Liverpool's owners are focused on ensuring their next appointment is the right one after deciding Kenny Dalglish was not the man to deliver their vision.
The Scot was sacked yesterday just 12 months into a three-year contract after Fenway Sports Group determined an eighth-placed finish did not represent sufficient grounds for optimism.
Dalglish disagreed, pointing to a first trophy in six years and an appearance in the FA Cup final, but the Americans left no room for sentimentality in removing the 61-year-old fan favourite.
"Our job now is to identify and recruit the right person to take this club forward and build on the strong foundations put in place during the last 18 months," said principal owner John Henry.
Chairman Tom Werner, who only a month ago insisted Dalglish had their full support, admitted the fact Liverpool finished 17 points behind fourth-placed Tottenham was a concern for them.
"Results in the Premier League have been disappointing and we believe to build on the progress that has already been made, we need to make a change," he said.
"We are committed to delivering success for our supporters and our ambition remains resolute to return this great club to the elite of England and Europe, where it belongs."
Managing director Ian Ayre paid tribute to the stabilising effect Dalglish had had since taking over from Roy Hodgson in January 2011 and was confident the club was well-placed to move forward - even though they have no manager, no director of football or no news on proposed plans for a new stadium or redevelopment of Anfield.
"The football club is now in a much healthier shape than it was last January off the pitch," he told liverpoolfc.tv.
"The owners have removed the debt and everything is now being put in place to compete commercially and financially with our main rivals.
"The only missing piece of the jigsaw - the most important piece of the jigsaw - is football and success in the Premier League.
"The club has a clear long-term strategy in place to get to where we want to be - on and off the pitch - and that is why changes have been made on both the football and business sides of the club."

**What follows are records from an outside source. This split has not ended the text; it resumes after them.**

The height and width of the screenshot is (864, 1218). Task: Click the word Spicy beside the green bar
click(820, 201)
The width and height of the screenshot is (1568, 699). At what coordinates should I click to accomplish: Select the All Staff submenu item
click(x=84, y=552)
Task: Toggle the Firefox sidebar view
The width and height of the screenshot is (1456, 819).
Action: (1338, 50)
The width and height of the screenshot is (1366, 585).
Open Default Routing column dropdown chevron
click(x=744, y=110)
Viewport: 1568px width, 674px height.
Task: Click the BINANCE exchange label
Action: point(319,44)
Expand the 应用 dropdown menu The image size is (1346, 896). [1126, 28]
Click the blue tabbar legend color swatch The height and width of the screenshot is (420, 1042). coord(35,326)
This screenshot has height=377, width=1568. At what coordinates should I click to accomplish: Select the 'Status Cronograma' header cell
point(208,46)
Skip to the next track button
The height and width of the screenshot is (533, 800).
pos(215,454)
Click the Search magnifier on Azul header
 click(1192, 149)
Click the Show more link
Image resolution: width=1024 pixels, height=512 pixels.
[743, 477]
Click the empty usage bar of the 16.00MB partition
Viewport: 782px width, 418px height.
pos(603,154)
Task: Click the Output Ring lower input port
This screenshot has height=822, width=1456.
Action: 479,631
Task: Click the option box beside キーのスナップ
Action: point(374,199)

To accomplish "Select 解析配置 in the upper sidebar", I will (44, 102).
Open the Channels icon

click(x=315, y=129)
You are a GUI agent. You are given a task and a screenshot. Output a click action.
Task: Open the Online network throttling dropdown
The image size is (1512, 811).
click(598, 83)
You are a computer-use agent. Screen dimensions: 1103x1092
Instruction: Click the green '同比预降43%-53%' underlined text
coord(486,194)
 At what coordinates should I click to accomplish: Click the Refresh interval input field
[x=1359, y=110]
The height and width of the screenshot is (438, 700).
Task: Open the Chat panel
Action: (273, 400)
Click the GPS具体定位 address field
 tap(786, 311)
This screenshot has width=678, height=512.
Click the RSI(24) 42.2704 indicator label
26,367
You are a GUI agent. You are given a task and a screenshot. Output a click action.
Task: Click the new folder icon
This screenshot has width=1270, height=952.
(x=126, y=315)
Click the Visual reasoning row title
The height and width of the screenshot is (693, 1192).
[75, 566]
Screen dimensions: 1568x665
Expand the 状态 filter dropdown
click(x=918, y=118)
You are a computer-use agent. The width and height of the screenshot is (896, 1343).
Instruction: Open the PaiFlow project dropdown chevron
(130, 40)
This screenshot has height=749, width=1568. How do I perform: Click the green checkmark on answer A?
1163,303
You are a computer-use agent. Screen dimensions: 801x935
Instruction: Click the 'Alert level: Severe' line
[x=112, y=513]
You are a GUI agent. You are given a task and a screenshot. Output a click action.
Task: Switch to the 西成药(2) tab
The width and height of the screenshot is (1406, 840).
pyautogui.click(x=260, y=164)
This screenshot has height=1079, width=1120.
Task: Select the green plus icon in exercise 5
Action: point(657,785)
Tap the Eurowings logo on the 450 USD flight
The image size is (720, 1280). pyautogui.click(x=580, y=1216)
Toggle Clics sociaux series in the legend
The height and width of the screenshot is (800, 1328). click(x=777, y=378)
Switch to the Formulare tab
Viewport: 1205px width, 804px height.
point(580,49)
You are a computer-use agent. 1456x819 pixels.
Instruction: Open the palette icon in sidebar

Dalglish's view that winning the Carling Cup and narrowly losing to Chelsea in the FA Cup final was enough of an achievement to promote optimism for the future was not shared by the owners.
"Of course I am disappointed with results in the league but I would not have swapped the Carling Cup win for anything as I know how much it meant to our fans and the club to be back winning trophies," said the Scot.
"Whilst I am obviously disappointed to be leaving the football club, I can say that the matter has been handled by the owners and all concerned in an honourable, respectful and dignified way and reflects on the quality of the people involved and their continued desire to move the football club forward in the same way as when they arrived here."
Former manager Rafael Benitez, out of work and still living on the Wirral, has emerged as a favourite to take over but Wigan boss Roberto Martinez - who would represent much more of a gamble - has also been linked.